The clink of silverware resounded in the silence in the dinner table. Occasionally my mother would talk to my father, her quiet words washing over me as I dragged my fork across the plate. Again. Again. And Again. My mind started to whirl away, captured by the wind that was a daydream. It carried me softly. I imagined being free from this place, from school, being something great, something powerful.
The clicking of bears shocked me out of my reverie, I glanced over at Tom-who was grinning stupidly. I rolled my eyes in fond exasperation, he’ll never learn.
“Hey,” Tom shook my shoulder, “hey Drew when’d you get a twin brother.”
I sighed, “the moment you had one to many drinks Tom. Don’t you think it’s time to call it a night?”

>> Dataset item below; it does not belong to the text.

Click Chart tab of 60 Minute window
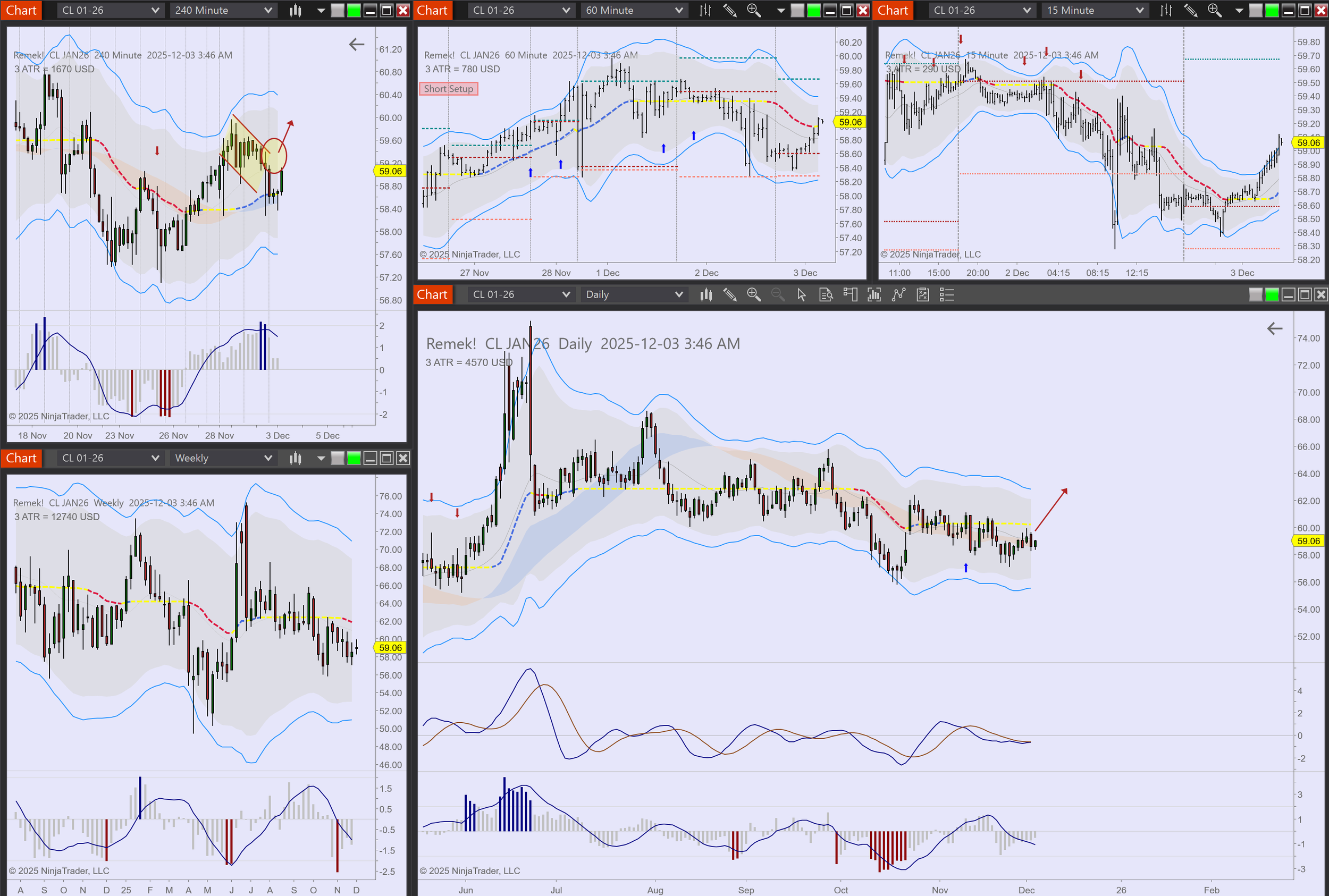This screenshot has height=896, width=1329. tap(432, 10)
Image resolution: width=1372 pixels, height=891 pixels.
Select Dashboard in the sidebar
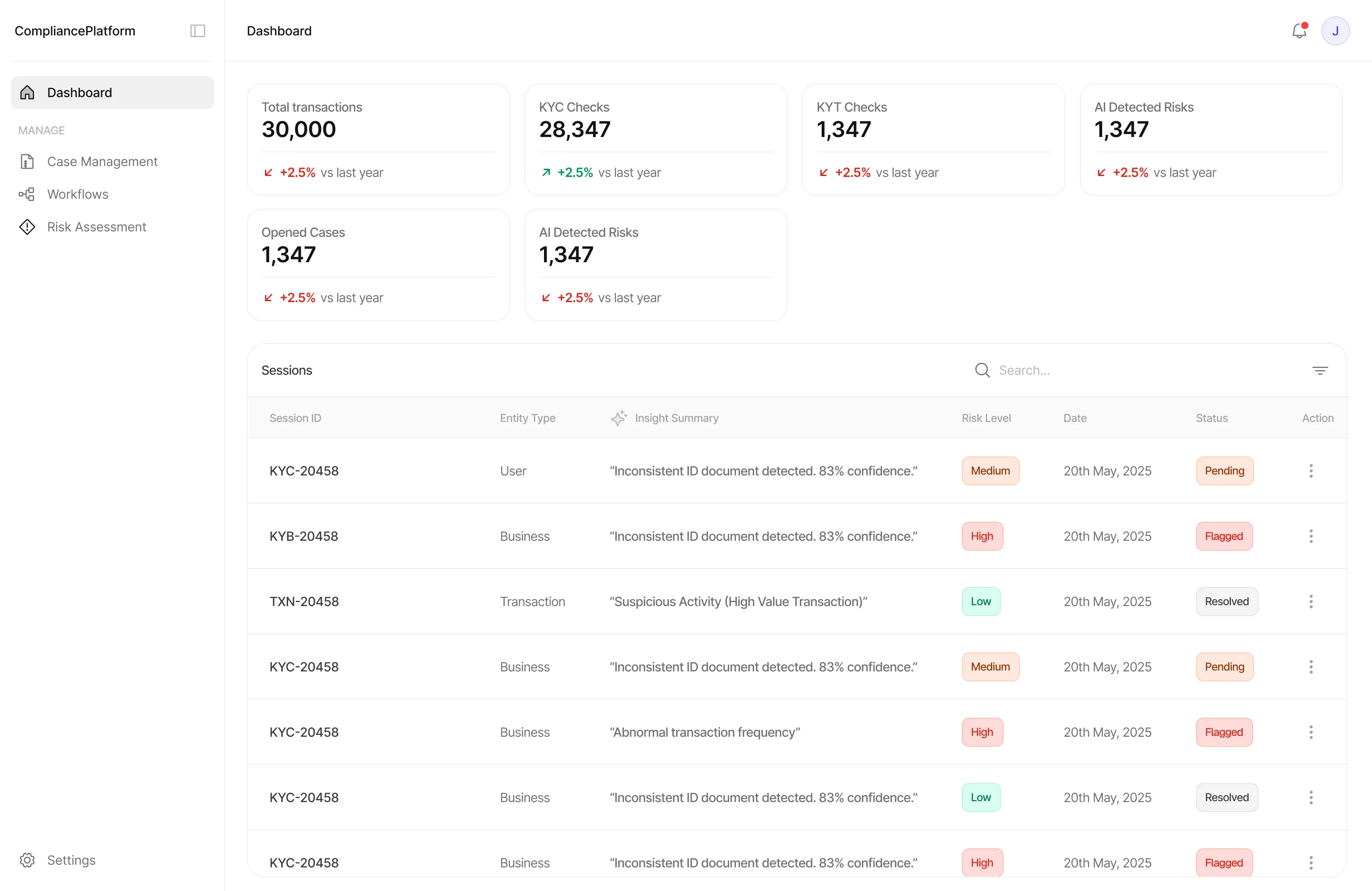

Tom looked up at the night sky wondrously, “Dude, you’re so right. When did it get so dark?” I shook my head and hauled him to his feet. He stumbled before catching himself and straightening out his jacket. “Watch it man, this is priceless stuff here.”
I raised my eyebrows at him, “you took it out of your laundry hamper ten minutes before we were supposed to leave.”
Tom waved his hand and started stumbling down the street. “Details, details…”
I closed my eyes for a second. Tom is my best friend. I will not desert him. Repeating the mantra in my head, I grabbed the back of his jacket. “Your house is that way Tom.”
He glanced in the direction I was pointing confused. “Is it? I was so sure it was this way…”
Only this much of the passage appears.